When error rates are low (0-2%), both alerts remain in Normal state. When error rates climb to 7%, your warning alert transitions to Pending after the first check, then to Alerting after five minutes of sustained elevation. The notification arrives with label severity=warning. The critical alert remains Normal because 7% hasn't crossed the 15% threshold yet.

If error rates continue climbing to 18%, your critical alert now triggers. It enters Pending, then fires after its five-minute window. The notification includes label severity=critical. You now have two active alerts with different severities providing layered visibility into the problem.

When the problem gets resolved and error rates drop back to 3%, both alerts immediately return to Normal. The critical alert clears first (since 3% is well below 15%), followed by the warning alert (since 3% is also below 5%). Your notification channels receive resolution messages for both.

This multi-threshold approach provides graduated response to problems. The 5% threshold catches issues early while they're still manageable. The 15% threshold indicates severe degradation that may require different response patterns. The same metric powers both detection levels through different threshold configurations.

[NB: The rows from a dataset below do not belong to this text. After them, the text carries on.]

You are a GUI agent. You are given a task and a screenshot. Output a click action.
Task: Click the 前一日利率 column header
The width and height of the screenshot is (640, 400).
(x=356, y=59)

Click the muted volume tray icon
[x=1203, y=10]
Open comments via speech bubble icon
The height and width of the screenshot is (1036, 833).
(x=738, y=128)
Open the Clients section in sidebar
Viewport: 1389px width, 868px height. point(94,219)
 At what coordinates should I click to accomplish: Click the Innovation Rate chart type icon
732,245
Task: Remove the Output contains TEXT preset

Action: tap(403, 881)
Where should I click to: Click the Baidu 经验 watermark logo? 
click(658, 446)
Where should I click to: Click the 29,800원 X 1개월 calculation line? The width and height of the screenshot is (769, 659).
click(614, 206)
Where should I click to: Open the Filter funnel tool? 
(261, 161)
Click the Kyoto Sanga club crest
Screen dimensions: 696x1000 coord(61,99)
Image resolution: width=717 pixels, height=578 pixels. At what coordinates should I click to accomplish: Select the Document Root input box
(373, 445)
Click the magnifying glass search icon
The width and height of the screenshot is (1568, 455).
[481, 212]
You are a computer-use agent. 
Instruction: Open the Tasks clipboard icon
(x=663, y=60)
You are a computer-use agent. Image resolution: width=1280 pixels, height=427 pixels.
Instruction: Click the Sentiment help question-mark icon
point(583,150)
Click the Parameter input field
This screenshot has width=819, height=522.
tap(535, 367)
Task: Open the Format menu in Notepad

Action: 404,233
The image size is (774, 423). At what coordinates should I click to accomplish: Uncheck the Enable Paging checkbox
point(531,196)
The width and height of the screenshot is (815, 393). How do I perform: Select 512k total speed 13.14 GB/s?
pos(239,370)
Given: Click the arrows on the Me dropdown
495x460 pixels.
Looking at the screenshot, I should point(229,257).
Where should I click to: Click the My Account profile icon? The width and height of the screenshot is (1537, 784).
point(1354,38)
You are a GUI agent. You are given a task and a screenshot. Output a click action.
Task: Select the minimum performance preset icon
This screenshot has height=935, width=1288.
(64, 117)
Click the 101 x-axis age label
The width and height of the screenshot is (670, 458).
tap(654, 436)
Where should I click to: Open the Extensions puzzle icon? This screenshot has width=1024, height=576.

Labels and Future Routing Possibilities

The labels you've added—severity=warning and severity=critical—serve as metadata attached to your alerts. Right now, both alerts send notifications to the same contact point. But in more advanced Grafana configurations, notification policies can use these labels to route alerts differently.

A notification policy might route alerts with severity=warning to a Slack channel where your team monitors during business hours, while alerts with severity=critical get sent to PagerDuty to page the on-call engineer regardless of time. You could add a third alert at 25% with label severity=emergency that triggers multiple notification channels simultaneously.

This separation of concerns—alert rules detect and evaluate conditions, labels classify and describe alerts, policies route notifications—makes alert management scalable. You define your detection logic once in each alert rule. You define your routing logic once in notification policies. Changes to where notifications go don't require editing dozens of alert rules; you adjust the routing policy instead.

The multi-threshold pattern you've built here extends naturally to more complex scenarios. You might create service-specific thresholds—perhaps auth services tolerate only 2% errors while batch processing services accept 10%. You might add additional severity levels. The pattern remains consistent: same metric, different thresholds, different labels, enabling flexible notification routing.

Summary

You've learned to calculate error rate percentages from success and failure counters, handling division-by-zero edge cases and ensuring proper decimal precision. The query aggregates pre-counted successes and errors into time buckets, calculates percentages with appropriate type casting, and returns values that Grafana can evaluate against thresholds.

The multi-threshold alert strategy demonstrates how multiple alert rules can monitor the same metric at different severity levels. By creating two alerts with different thresholds (5% and 15%) and different labels (severity=warning and severity=critical), you've built a graduated detection system. The labels provide metadata that can be used for routing decisions in more advanced configurations.

This completes your journey through Grafana alerting fundamentals. You started with basic threshold alerts, progressed through event-based filtering, learned advanced evaluation with reduce functions and annotations, and finished with multi-threshold strategies for percentage-based monitoring. You now have the skills to build alerts that detect problems at appropriate severity levels and provide the context needed for effective incident response.